Communication Backends
---------------------------------

.. _cudecompTransposeCommBackend_t-f-ref:

cudecompTranposeCommBackend
_____________________________
See documention for equivalent C enumerator, :ref:`cudecompTransposeCommBackend_t-ref`.

------

.. _cudecompHaloCommBackend_t-f-ref:

cudecompHaloCommBackend
_________________________
See documention for equivalent C enumerator, :ref:`cudecompHaloCommBackend_t-ref`.

------

Additional Enumerators
---------------------------------

.. _cudecompDataType_t-f-ref:

cudecompDataType
__________________
See documention for equivalent C enumerator, :ref:`cudecompDataType_t-ref`.

------

.. _cudecompAutotuneGridMode_t-f-ref:

cudecompAutotuneGridMode
__________________________
See documention for equivalent C enumerator, :ref:`cudecompAutotuneGridMode_t-ref`.

------

.. _cudecompResult_t-f-ref:

cudecompResult
________________
See documention for equivalent C enumerator, :ref:`cudecompResult_t-ref`.

Functions
==========================

Library Initialization/Finalization
-----------------------------------

.. _cudecompInit-f-ref:

cudecompInit
____________

.. f:function:: cudecompInit(handle, mpi_comm)

  Initializes the cuDecomp library from an existing MPI communicator.

  :p cudecompHandle handle [out]: An uninitilzied cuDecomp library handle.
  :p MPI_Comm mpi_comm [in]: MPI communicator containing ranks to use with cuDecomp.
  :r cudecompResult res: :code:`CUDECOMP_RESULT_SUCCESS` on success or error code on failure.

------

.. _cudecompFinalize-f-ref:

cudecompFinalize
________________

.. f:function:: cudecompFinalize(handle)

  Finalizes the cuDecomp library and frees associated resources.

  :p cudecompHandle handle [in]: The initialized cuDecomp library handle
  :r cudecompResult res: :code:`CUDECOMP_RESULT_SUCCESS` on success or error code on failure.

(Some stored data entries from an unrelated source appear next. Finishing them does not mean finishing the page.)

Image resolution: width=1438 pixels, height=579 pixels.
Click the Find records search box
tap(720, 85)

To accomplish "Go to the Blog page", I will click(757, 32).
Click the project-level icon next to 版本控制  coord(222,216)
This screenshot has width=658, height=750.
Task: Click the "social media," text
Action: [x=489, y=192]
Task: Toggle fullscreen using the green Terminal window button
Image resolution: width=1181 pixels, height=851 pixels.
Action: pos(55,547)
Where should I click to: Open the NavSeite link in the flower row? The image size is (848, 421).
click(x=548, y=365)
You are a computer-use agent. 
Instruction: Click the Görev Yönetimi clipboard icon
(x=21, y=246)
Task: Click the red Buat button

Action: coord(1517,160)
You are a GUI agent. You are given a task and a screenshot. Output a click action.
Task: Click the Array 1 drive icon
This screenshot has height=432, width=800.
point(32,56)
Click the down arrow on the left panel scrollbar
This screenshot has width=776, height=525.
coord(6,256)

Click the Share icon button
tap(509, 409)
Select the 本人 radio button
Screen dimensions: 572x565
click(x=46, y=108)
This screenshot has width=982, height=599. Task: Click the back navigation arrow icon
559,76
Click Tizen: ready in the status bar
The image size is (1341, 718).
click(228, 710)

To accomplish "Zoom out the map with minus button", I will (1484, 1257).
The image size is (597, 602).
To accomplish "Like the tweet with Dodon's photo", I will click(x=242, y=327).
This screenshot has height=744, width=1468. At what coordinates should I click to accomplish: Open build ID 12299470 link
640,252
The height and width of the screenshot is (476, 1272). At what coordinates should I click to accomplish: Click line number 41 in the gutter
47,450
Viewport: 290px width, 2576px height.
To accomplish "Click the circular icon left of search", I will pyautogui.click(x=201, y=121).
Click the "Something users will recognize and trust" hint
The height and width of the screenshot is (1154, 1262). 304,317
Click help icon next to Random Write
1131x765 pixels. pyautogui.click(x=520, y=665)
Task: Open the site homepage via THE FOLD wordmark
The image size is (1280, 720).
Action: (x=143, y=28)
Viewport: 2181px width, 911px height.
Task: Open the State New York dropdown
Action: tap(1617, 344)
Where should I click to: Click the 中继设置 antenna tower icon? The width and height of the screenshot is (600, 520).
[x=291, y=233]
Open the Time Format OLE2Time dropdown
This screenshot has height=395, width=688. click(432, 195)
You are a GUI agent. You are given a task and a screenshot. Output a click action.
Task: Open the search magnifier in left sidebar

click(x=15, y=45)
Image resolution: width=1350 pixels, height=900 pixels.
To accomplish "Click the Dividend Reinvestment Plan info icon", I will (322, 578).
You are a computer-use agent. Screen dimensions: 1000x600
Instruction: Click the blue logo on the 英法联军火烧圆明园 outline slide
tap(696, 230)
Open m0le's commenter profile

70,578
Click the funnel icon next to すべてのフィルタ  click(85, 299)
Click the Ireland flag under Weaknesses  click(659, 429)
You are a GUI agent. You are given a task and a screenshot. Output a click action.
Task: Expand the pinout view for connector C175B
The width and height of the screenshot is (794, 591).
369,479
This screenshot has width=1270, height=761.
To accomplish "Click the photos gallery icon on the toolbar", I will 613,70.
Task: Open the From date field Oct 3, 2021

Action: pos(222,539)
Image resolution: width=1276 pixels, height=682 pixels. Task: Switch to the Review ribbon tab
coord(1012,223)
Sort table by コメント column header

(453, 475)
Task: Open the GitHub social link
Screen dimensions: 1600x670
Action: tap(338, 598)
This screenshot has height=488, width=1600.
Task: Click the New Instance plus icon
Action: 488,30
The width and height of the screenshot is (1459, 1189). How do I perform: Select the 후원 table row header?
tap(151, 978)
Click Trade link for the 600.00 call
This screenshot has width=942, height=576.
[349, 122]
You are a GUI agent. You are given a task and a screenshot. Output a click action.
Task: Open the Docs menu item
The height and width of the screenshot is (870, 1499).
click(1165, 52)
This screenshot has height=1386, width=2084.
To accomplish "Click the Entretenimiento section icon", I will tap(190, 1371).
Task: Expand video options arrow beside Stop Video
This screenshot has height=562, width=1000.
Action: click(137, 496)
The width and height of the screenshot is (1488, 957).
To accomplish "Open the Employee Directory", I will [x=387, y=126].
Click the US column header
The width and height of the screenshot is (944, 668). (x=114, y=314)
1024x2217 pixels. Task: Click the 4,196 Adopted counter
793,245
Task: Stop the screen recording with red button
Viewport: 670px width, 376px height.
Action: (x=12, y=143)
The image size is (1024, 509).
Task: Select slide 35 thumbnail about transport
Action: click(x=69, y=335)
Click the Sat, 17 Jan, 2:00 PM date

Grid Descriptor Management
-----------------------------------

.. _cudecompGridDescCreate-f-ref:

cudecompGridDescCreate
______________________

.. f:function:: cudecompGridDescCreate(handle, grid_desc, config [, options])

  Creates a cuDecomp grid descriptor for use with cuDecomp functions.

  This function creates a grid descriptor that cuDecomp requires for most library operations that perform communication or query decomposition information. This grid descriptor contains information about how the global data grid is distributed and other internal resources to facilitate communication.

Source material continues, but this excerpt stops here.